#### Text passage
It is a pity that stringing information does not seem to have been collected by Edward Bunting, who noted much otherwise lost Gaelic harp music from the playing of the 18th century harpers, as well as technical details about their playing. In all the Bunting manuscripts, stringing is mentioned once:

Fanning's harp had thirty-five strings, fourteen below and nineteen aboove the 'Sisters' - the eleven upper strings of iron wire

Letter from James MacDonnell to Edward Bunting, c. 1839

In the early 19th Century, at the time when the Gaelic harp was virtually extinct, folklorists and collecters took notes from the few remaining harpers. They rarely comment in detail on stringing practice, and even when they do, we are none the wiser without knowing what guage system they were using:

Largest wire to be got in Flower the wire drawers Church St., Dublin, 5 wires of this, 3 wires of the next size, 6 of the next, 6 7 of the next, 6 5 of the next, 7 8 of the next, making 34 in all...
...1/2 lb each of the 3 first numbers of brass wire, 1/4lb of next which will string the tennor, then there are 2 oz of course and 2 oz of fine treble wire, this constitutes the whole wire.

John Bell's notebook, 19th Century

 

RULES FOR STRINGING THE IRISH HARP OF THIRTY-SIX STRINGS

Use hard drawn wire
No. 18 in the 8 strings nearest the pillar.
No. 20 in the 7 following.
No. 22 in the 7 following.
No. 24 in the 7 following.
No. 25 in the 7 following which are the shortest.

Dictated by Patrick Murney, July 1882

As the Gaelic harp tradition came to an end, a new instrument, descended from the European style of pedal harp with gut strings, took over its role as "the Irish harp". The inventor of the new type of harp was frank about his innovation:

J. EGAN most respectfully solicits the attention of the nobility and the musical world, to his Newly Invented Portable Irish Harp.

Those beautiful instruments are strung with Gut*...

...the strings, tuning, fingering &c. are exactly the same as the Pedal Harp;...

[footnote] *The Ancient Irish Harp, was Strung with Wire.

John Egan advertisement, Dublin, 1824

Now with nylon strings as often as gut, this "lever harp" is the most common sort of harp found in Ireland and Scotland.
########
#### Information shown
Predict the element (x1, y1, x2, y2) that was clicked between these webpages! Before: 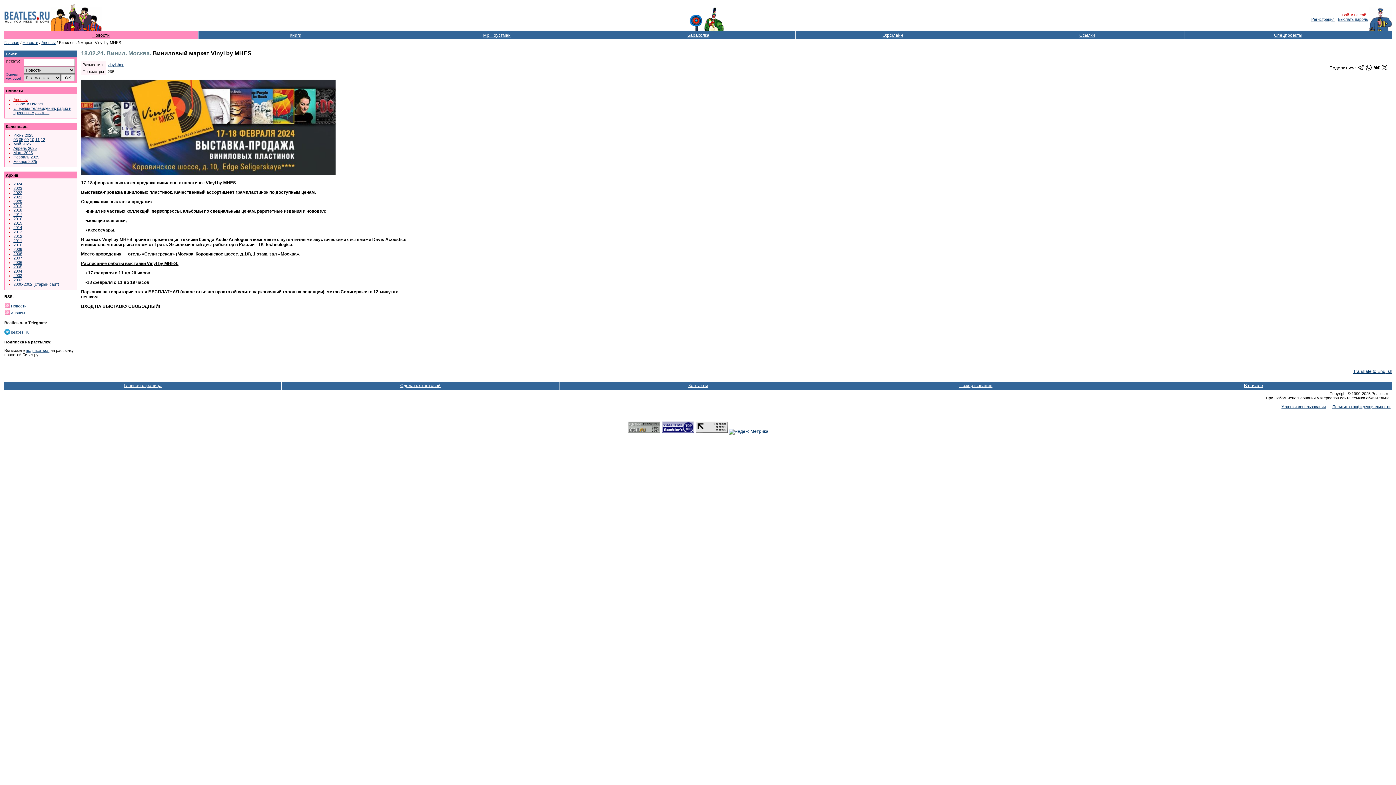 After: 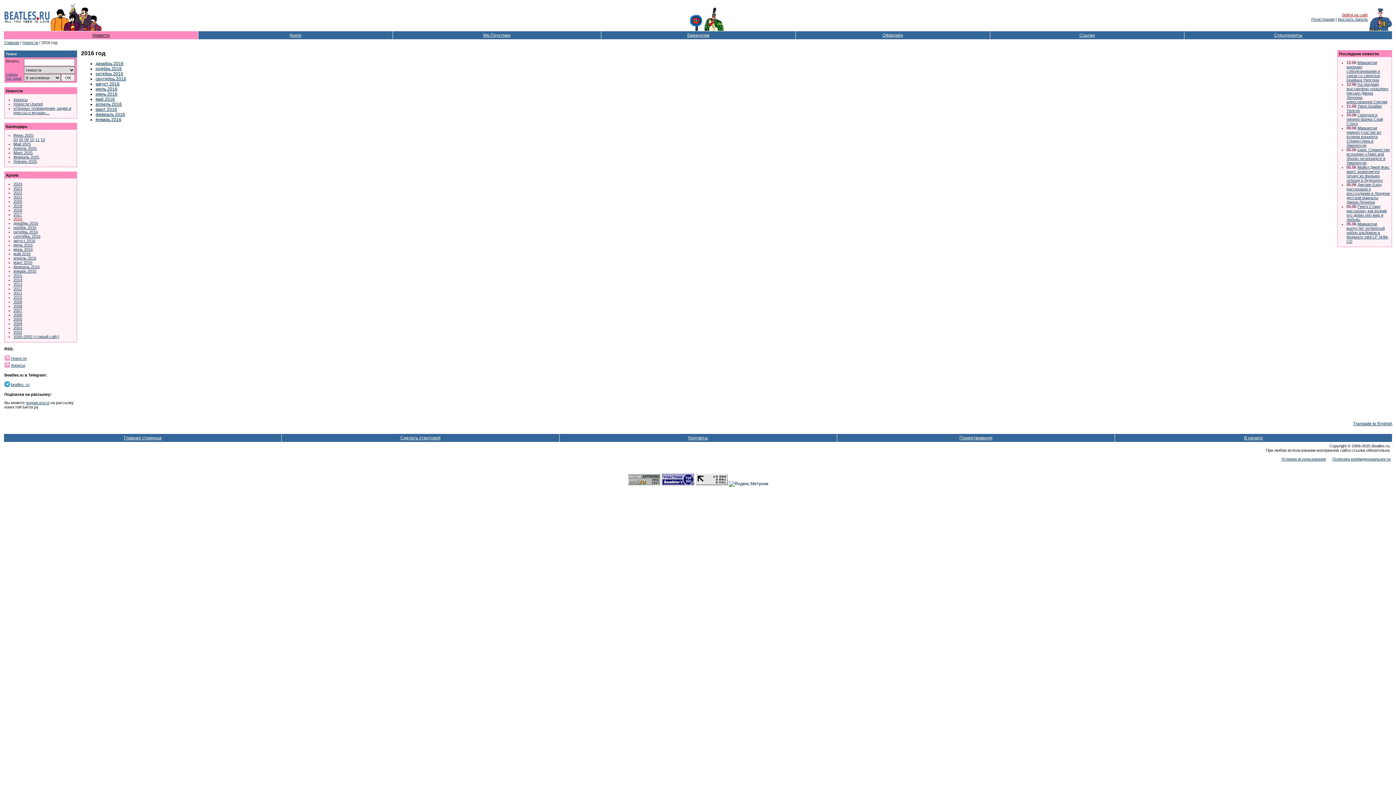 Action: label: 2016 bbox: (13, 216, 22, 221)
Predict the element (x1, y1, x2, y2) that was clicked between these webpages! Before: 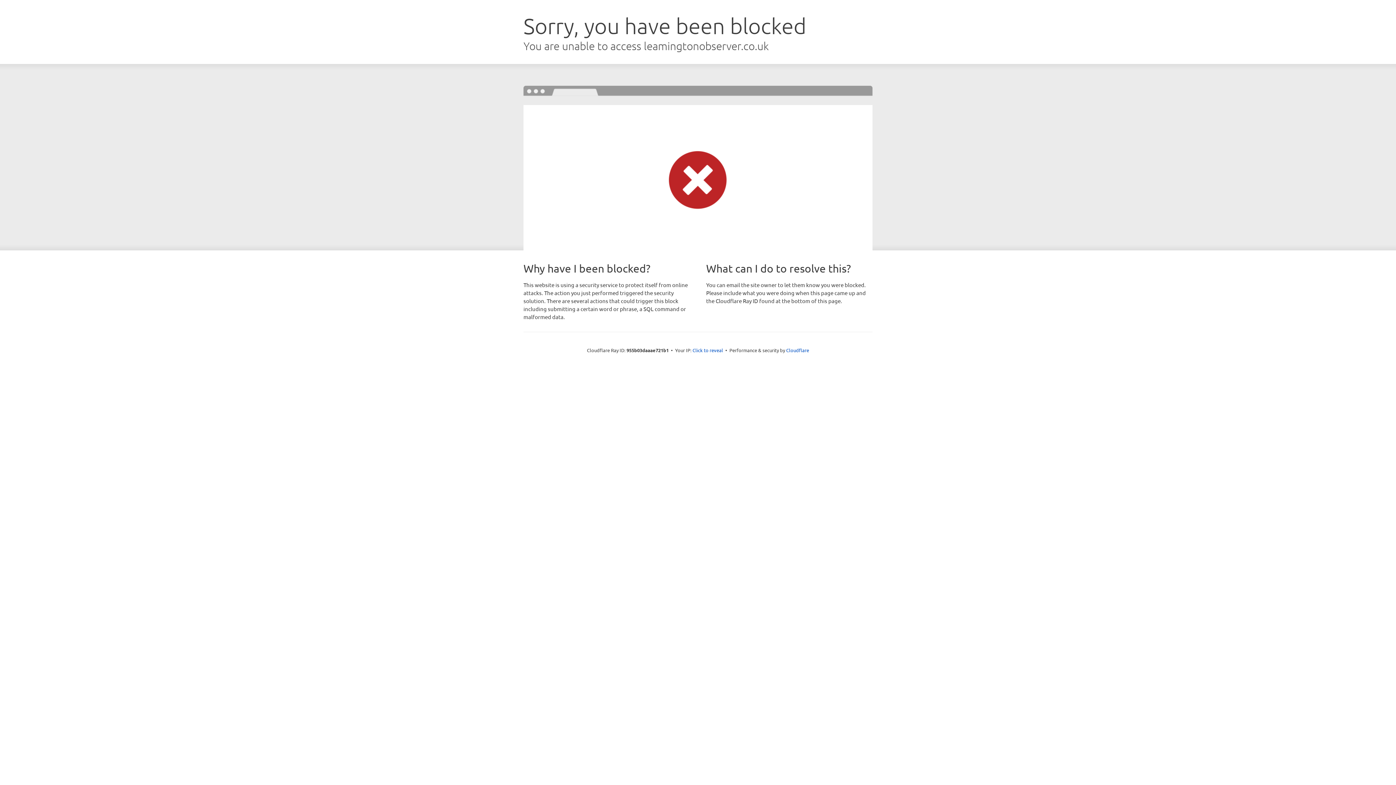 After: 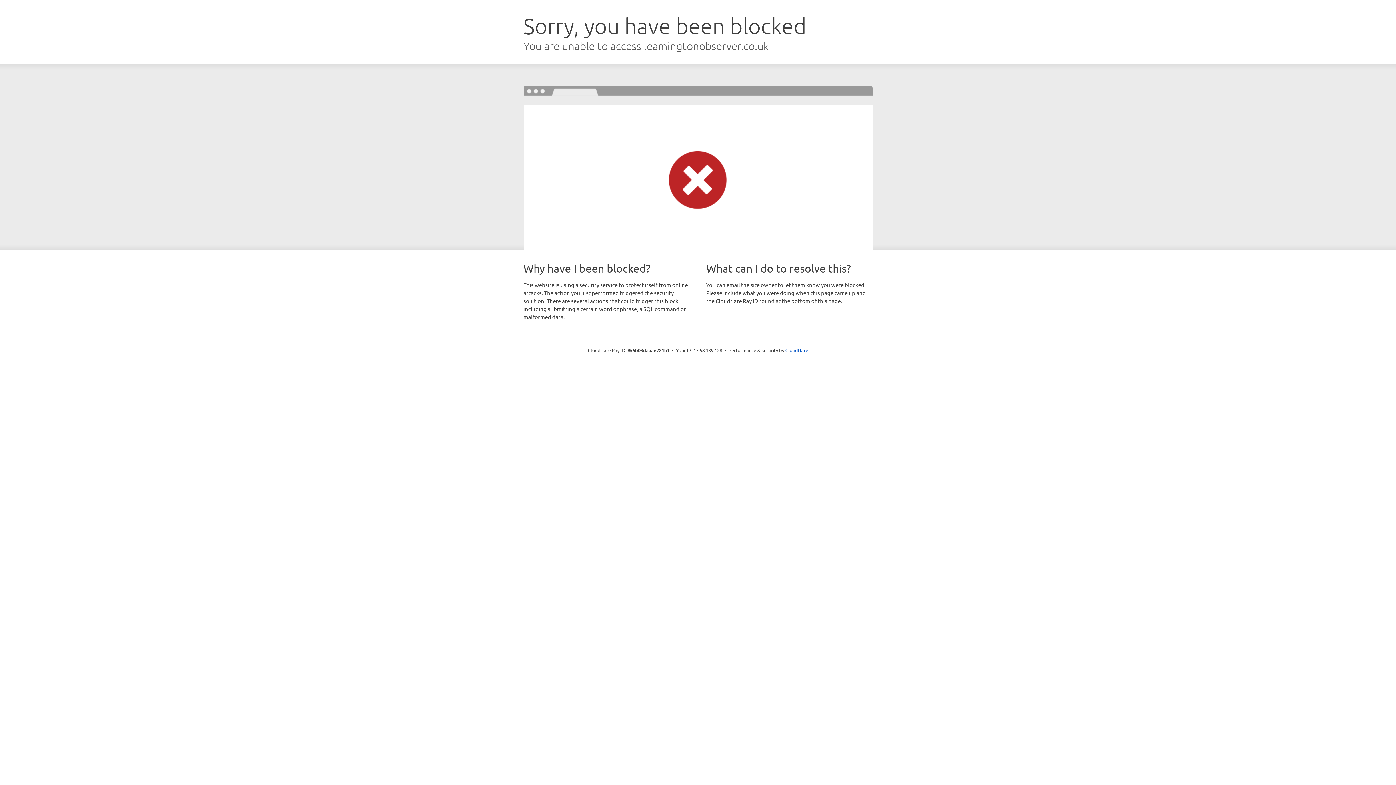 Action: bbox: (692, 346, 723, 353) label: Click to reveal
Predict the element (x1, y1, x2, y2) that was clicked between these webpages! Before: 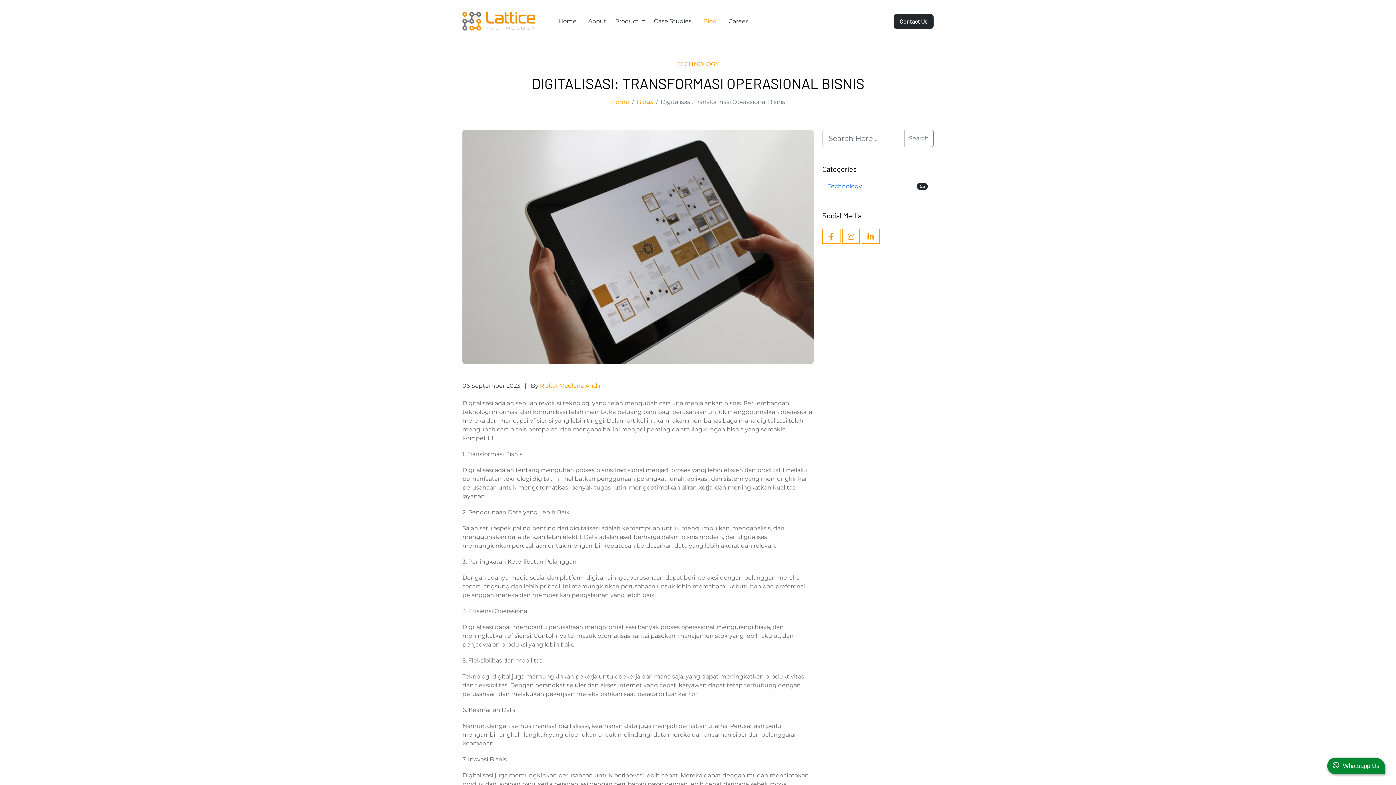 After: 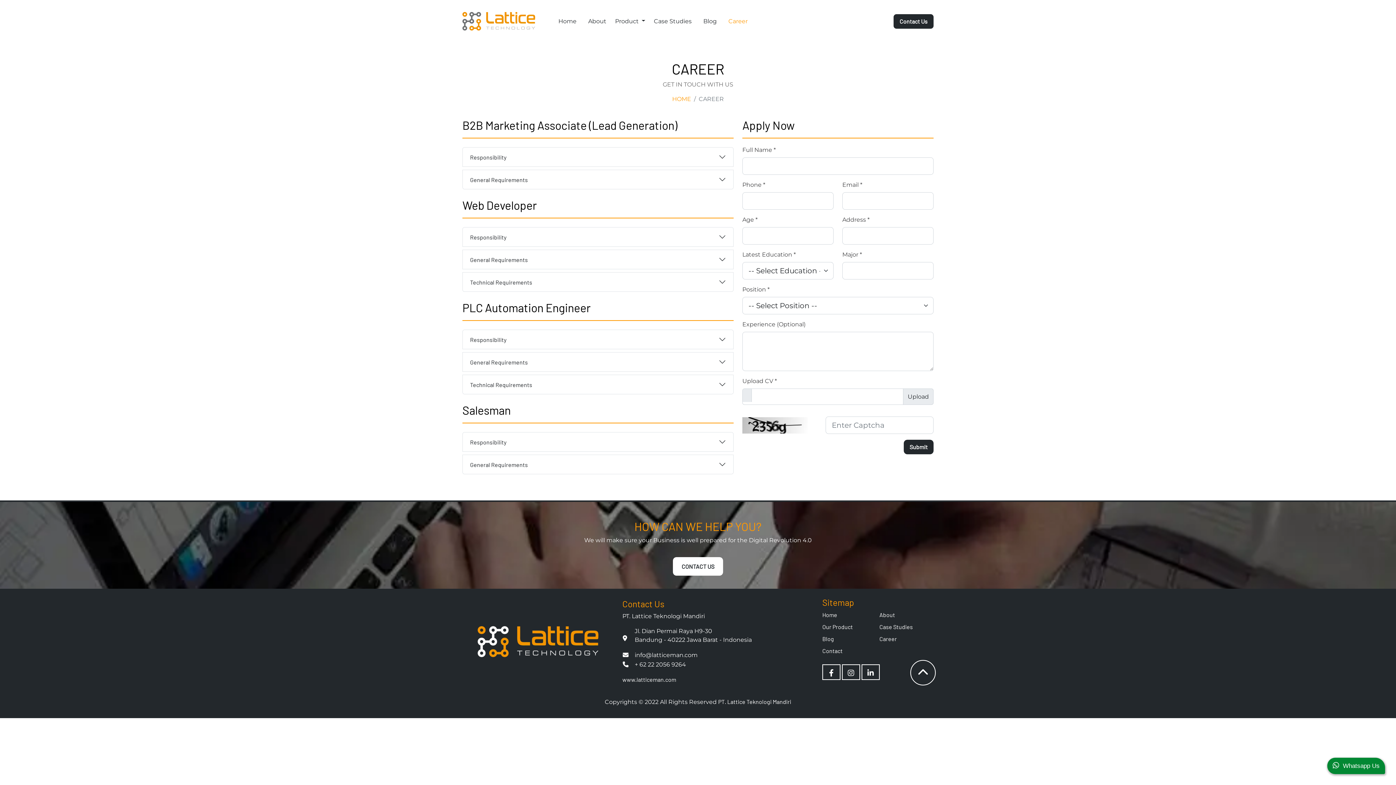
########
Set of tasks:
**1.** In the harp stringing text, write out the stretch from "John Bell's notebook, 19th" through "are the shortest." again, swapping "pillar" for "forepillar".
**2.** Translate this sentence from the harp stringing text into Spanish: "The inventor of the new type of harp was frank about his innovation:"

Responses per task:
**1.**
John Bell's notebook, 19th Century

 

RULES FOR STRINGING THE IRISH HARP OF THIRTY-SIX STRINGS

Use hard drawn wire
No. 18 in the 8 strings nearest the forepillar.
No. 20 in the 7 following.
No. 22 in the 7 following.
No. 24 in the 7 following.
No. 25 in the 7 following which are the shortest.

**2.** El inventor del nuevo tipo de arpa fue franco acerca de su innovación: